◆ ASSIGNMENT
Given the entries that follow, write out exactly the lines starting at the one containing "Identify the click" and ending at the one containing "Programs & Services", both ends included, and only those.

◆ EXTRACTED RECORDS
+++
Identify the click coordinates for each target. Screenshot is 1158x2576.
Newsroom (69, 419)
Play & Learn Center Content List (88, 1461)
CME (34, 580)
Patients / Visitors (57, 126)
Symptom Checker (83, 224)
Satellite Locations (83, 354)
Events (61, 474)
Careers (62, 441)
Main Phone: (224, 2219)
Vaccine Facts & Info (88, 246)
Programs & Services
+++
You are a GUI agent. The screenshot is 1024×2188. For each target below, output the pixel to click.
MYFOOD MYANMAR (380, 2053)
+++
◆ SOLUTION FOR THIS EXERCISE
Identify the click coordinates for each target. Screenshot is 1158x2576.
Newsroom (69, 419)
Play & Learn Center Content List (88, 1461)
CME (34, 580)
Patients / Visitors (57, 126)
Symptom Checker (83, 224)
Satellite Locations (83, 354)
Events (61, 474)
Careers (62, 441)
Main Phone: (224, 2219)
Vaccine Facts & Info (88, 246)
Programs & Services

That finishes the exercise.